En defensa de los bosques
Atravesamos bosques de pinos, con arbusto de codeso formando la maleza. El sol –la neblina no duró mucho- cruzaba diagonalmente nuestro sendero, brillando sobre los cantos rodados y las piedras del camino. Un claro en los bosques nos permite ver Los Sauces, que se extiende en un lugar más abajo nosotros. […] Más arriba de donde nos encontramos, unos magníficos pinos, de un diámetro inmenso, ofrecen una protección bienvenida y agradable, tamizando el brillo del sol pero permitiendo que sus rayos penetren por entre sus acículas plumosas. ¡Cuál sería nuestro horror al ver uno de estos gigantes caído y atravesando nuestro sendero! Era demasiado alto para cruzar por encima, de modo que tuvimos que rodearlo como mejor pudimos. Hay que obtener madera, por supuesto, pero esta forma de destruir los pinos es extremadamente irreflexiva. Perforan un agujero en la parte baja del tronco y dentro de él encienden un fuego. Dejan que el árbol arda hasta que cae por su propio peso. Por lo tanto lo mejor del tronco lo consume el fuego y, frecuentemente, las llaman se extienden, destruyendo parte del bosque.

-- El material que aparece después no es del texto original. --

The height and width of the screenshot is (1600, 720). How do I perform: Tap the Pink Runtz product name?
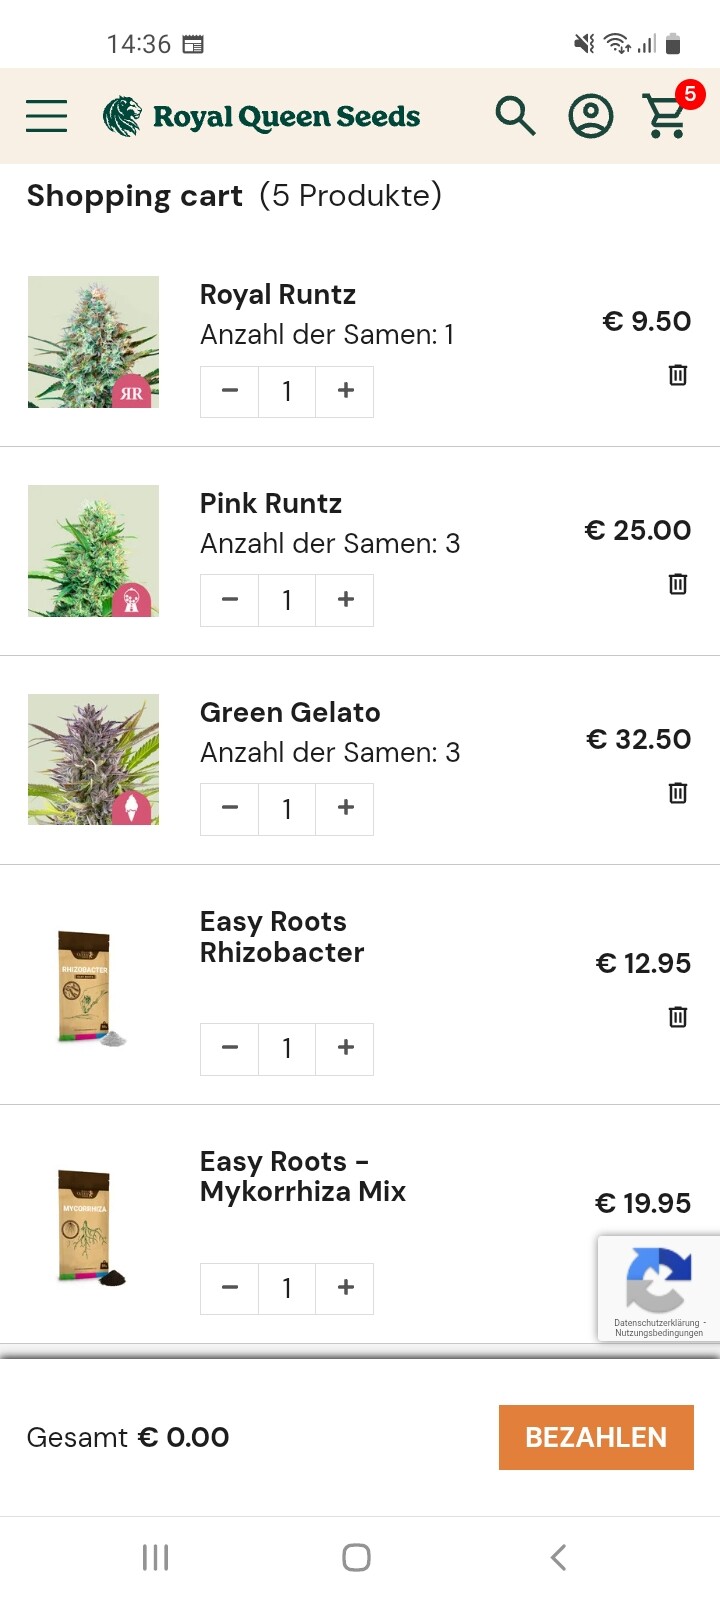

¿Creen acaso los palmeros que los barrancos que riegan sus llanos durante todo el verano no se acabarán nunca, que es tan cierto que fluirán los arroyos como lo es que las montañas existen? No pasarán muchos años antes de que las faldas de las montañas hayan sido devastadas. Ya los leñadores o, mejor, los quemadores, tienen que subir mucho más antes de alcanzar su materia prima. El bosque está retrocediendo, continua y ciertamente, ante su destructor y algún día, cuando ya sea demasiado tarde, La Palma tendrá un aspecto yermo semejante al del sur de Tenerife y, como en zonas de esta isla, sólo se encontrarán árboles diseminados y solitarios, pequeños y débiles, como los supervivientes de un ejército que regresa, vencido, de la batalla.